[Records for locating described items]
___
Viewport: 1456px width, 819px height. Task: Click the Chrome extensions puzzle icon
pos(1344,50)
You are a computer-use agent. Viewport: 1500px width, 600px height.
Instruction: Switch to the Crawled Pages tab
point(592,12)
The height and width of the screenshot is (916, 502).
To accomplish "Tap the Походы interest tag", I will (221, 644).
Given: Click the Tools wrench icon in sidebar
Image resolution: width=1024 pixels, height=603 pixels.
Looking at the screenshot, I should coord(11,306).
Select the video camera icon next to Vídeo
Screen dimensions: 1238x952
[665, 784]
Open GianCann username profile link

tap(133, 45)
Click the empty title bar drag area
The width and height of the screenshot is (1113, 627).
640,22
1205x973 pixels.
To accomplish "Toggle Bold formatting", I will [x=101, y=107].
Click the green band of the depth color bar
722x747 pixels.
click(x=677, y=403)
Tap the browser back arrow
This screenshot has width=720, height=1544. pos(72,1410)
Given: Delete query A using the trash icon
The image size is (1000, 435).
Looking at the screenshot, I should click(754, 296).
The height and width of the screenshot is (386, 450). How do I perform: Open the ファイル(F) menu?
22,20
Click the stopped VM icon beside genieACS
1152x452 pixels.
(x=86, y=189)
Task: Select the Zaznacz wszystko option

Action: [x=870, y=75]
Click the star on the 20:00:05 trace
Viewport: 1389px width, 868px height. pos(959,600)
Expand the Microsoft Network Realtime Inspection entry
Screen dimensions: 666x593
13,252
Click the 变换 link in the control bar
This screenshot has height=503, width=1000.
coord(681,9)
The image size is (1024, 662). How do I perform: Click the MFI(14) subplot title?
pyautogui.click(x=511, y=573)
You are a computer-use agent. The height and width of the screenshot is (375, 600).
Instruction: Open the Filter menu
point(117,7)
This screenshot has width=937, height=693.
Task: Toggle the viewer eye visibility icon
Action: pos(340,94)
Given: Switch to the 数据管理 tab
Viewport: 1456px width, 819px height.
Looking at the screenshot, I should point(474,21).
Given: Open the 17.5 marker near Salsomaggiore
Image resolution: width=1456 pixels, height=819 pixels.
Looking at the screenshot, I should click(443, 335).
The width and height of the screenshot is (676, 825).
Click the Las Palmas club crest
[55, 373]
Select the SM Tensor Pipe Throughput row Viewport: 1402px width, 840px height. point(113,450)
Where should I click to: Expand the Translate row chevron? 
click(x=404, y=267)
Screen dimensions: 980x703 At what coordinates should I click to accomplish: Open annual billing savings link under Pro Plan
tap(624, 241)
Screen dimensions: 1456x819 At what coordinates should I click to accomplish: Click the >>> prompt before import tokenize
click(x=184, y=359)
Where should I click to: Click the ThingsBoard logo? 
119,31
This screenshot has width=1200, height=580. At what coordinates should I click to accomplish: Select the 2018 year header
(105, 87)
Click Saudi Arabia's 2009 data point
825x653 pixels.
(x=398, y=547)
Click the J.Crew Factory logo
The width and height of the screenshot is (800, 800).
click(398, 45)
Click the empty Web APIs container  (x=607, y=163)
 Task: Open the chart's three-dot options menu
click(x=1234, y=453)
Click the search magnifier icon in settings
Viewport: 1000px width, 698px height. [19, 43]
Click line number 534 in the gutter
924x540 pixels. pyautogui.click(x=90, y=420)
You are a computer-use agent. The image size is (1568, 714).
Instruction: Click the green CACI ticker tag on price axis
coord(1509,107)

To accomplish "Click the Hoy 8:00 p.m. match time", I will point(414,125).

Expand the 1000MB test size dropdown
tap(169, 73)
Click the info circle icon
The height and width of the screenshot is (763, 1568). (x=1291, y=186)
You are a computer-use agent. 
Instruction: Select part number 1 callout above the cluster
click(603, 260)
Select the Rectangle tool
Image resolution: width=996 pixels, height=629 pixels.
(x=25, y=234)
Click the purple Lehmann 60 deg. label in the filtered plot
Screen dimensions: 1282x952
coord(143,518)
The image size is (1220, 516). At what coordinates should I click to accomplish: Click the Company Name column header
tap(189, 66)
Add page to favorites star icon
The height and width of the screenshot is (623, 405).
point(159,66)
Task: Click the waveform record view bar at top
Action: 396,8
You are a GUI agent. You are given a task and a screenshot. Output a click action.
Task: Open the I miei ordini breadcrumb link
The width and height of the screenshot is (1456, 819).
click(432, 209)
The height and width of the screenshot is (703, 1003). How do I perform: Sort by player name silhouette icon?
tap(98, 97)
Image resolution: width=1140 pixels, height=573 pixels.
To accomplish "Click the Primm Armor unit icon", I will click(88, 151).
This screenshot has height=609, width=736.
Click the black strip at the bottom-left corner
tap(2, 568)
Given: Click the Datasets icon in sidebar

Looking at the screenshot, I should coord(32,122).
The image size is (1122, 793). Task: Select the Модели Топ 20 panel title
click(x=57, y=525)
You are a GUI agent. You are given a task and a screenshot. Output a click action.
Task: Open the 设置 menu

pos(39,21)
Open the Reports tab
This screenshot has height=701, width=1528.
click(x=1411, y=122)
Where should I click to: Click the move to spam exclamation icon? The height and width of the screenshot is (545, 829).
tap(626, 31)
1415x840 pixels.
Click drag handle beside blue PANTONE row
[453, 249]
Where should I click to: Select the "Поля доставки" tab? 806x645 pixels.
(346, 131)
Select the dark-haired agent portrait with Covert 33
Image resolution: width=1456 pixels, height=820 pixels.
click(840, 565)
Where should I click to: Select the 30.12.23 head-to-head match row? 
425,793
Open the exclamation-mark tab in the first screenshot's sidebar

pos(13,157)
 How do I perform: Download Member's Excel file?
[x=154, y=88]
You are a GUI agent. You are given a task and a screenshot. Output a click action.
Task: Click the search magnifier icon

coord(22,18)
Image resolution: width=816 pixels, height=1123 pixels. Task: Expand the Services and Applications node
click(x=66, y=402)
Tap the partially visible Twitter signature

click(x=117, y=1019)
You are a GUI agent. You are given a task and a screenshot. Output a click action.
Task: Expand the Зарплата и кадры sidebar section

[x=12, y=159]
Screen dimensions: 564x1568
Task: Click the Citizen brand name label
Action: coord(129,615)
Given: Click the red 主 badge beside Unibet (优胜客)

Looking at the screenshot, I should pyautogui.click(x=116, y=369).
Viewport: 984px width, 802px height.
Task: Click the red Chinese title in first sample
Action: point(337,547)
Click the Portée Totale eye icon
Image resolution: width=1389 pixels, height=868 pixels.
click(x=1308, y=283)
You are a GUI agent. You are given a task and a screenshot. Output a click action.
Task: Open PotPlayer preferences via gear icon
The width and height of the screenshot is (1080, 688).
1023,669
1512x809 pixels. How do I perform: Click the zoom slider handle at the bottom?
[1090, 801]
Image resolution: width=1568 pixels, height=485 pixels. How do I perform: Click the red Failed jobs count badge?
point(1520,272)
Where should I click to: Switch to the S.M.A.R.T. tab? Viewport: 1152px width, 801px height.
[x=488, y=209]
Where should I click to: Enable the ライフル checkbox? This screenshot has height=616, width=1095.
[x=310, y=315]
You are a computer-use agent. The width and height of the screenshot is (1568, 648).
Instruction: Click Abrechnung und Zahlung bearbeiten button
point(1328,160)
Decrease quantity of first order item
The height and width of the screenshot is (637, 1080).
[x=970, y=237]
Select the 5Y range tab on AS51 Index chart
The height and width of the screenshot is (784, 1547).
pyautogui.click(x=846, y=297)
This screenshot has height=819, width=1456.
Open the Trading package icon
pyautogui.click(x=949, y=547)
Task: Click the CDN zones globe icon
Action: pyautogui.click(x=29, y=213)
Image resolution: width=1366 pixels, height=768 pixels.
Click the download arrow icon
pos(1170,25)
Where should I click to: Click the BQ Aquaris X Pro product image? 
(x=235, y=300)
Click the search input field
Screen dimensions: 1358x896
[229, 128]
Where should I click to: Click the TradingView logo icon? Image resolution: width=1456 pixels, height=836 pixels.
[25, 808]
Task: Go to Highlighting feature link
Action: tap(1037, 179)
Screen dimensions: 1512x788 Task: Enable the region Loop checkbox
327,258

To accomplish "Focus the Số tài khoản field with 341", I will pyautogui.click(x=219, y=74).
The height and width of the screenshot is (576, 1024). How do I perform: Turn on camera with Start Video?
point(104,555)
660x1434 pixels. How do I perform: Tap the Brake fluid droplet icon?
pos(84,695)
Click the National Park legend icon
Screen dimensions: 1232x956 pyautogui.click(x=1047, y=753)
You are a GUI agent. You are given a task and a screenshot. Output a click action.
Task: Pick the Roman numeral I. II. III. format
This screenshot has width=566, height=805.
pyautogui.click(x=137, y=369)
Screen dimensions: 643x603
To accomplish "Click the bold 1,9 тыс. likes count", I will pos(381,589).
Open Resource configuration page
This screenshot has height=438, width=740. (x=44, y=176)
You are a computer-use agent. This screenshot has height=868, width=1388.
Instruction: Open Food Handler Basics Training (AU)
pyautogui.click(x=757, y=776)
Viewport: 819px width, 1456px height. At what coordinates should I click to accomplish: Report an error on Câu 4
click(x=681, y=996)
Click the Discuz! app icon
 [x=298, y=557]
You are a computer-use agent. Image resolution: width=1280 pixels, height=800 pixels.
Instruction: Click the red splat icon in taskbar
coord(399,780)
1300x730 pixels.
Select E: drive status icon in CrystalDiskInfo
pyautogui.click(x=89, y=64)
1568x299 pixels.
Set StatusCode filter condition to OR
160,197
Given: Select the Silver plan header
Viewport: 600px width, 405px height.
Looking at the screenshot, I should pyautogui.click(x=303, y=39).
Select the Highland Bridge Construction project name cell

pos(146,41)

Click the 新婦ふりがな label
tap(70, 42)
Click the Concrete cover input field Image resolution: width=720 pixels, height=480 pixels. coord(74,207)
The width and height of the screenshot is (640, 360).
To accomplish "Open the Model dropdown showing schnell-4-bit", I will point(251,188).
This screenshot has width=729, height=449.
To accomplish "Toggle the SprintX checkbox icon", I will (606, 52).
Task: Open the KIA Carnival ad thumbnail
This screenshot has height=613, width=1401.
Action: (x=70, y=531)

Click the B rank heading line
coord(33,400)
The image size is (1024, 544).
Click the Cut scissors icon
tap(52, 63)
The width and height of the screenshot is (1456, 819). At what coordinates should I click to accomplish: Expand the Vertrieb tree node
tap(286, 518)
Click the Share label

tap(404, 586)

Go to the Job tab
___
** To do **
Swap "Silver" for "Gold" in the part of the records that opens with the line containing "Given: Select the Silver plan header" and closes with the line containing "will (606, 52).". Give those lines back with nothing else changed.

** Answer for this exercise **
Given: Select the Gold plan header
Viewport: 600px width, 405px height.
Looking at the screenshot, I should pyautogui.click(x=303, y=39).
Select the Highland Bridge Construction project name cell

pos(146,41)

Click the 新婦ふりがな label
tap(70, 42)
Click the Concrete cover input field Image resolution: width=720 pixels, height=480 pixels. coord(74,207)
The width and height of the screenshot is (640, 360).
To accomplish "Open the Model dropdown showing schnell-4-bit", I will point(251,188).
This screenshot has width=729, height=449.
To accomplish "Toggle the SprintX checkbox icon", I will (606, 52).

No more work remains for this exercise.